Zachary1150/merge_accfmt_MRL4096_ROLLOUT4_LR2e-6_w0.5_ties

Hugging Face
TEXT GENERATIONConcurrency Cost:1Model Size:1.5BQuant:BF16Ctx Length:32kPublished:Dec 25, 2025Architecture:Transformer Warm

Zachary1150/merge_accfmt_MRL4096_ROLLOUT4_LR2e-6_w0.5_ties is a 1.5 billion parameter language model created by Zachary1150, merged from pre-trained models using the TIES method. It is based on deepseek-ai/DeepSeek-R1-Distill-Qwen-1.5B and features a substantial context length of 131072 tokens. This model is specifically designed for applications benefiting from merged model architectures, leveraging the strengths of its constituent components.

Loading preview...

Model Overview

Zachary1150/merge_accfmt_MRL4096_ROLLOUT4_LR2e-6_w0.5_ties is a 1.5 billion parameter language model developed by Zachary1150. It was constructed using the TIES (Trimming, Iterative Merging, and Self-Distillation) merge method, which combines multiple pre-trained models into a single, more capable model. The base model for this merge is deepseek-ai/DeepSeek-R1-Distill-Qwen-1.5B, indicating a foundation rooted in the Qwen architecture.

Merge Details

This model integrates two specific actor models, each contributing with a weight of 0.5 and a density of 0.5, as defined by the TIES configuration.
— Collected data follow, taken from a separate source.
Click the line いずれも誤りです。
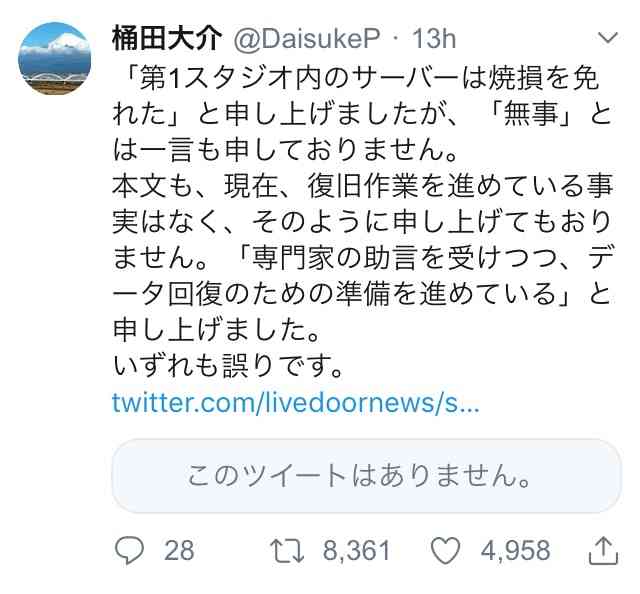The image size is (640, 594). pyautogui.click(x=227, y=366)
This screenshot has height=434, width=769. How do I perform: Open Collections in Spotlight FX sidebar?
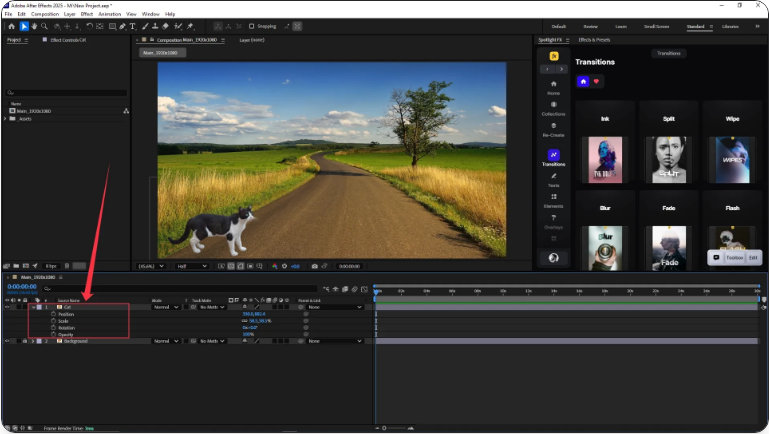553,108
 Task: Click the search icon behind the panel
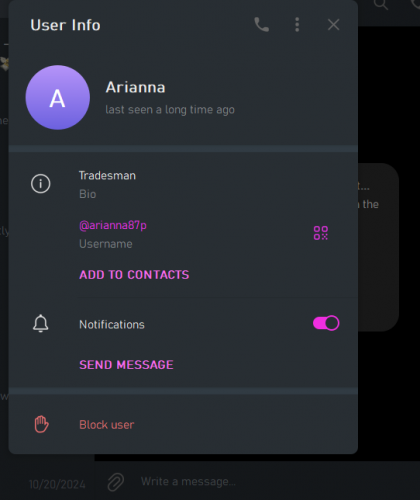(381, 4)
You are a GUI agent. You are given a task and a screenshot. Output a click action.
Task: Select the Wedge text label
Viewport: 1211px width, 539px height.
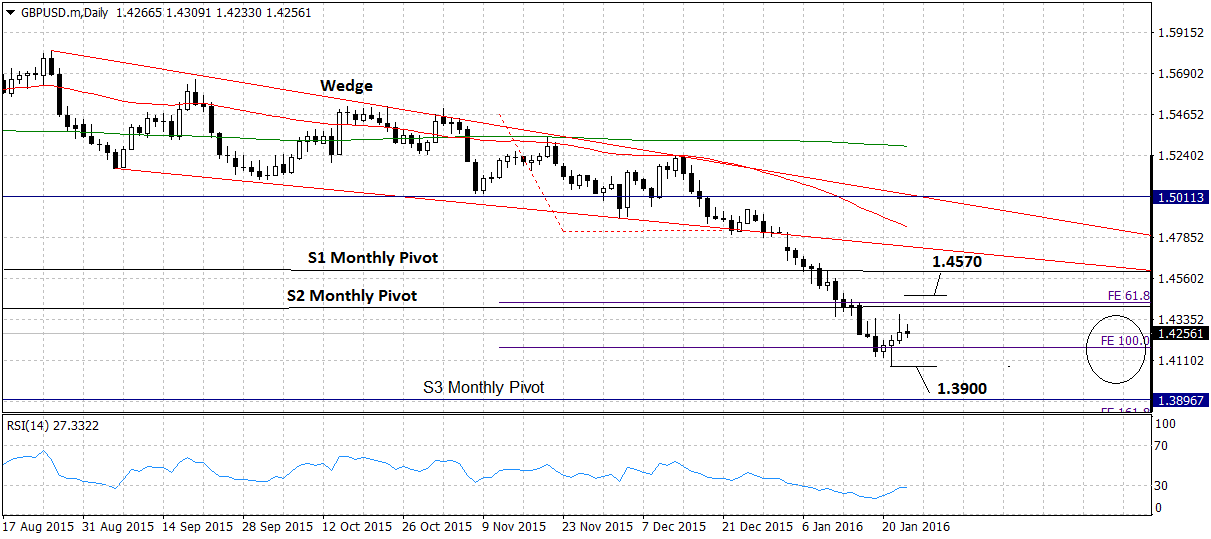[x=346, y=86]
The merging process aimed to consolidate the capabilities of these individual components, potentially enhancing overall performance or specializing in certain tasks. The model supports a very large context window of 131072 tokens, making it suitable for processing extensive inputs or generating long-form content.

Potential Use Cases

  • Applications requiring a model with a very long context window.
  • Scenarios where combining the strengths of multiple specialized models is beneficial.
  • Research into model merging techniques and their practical applications.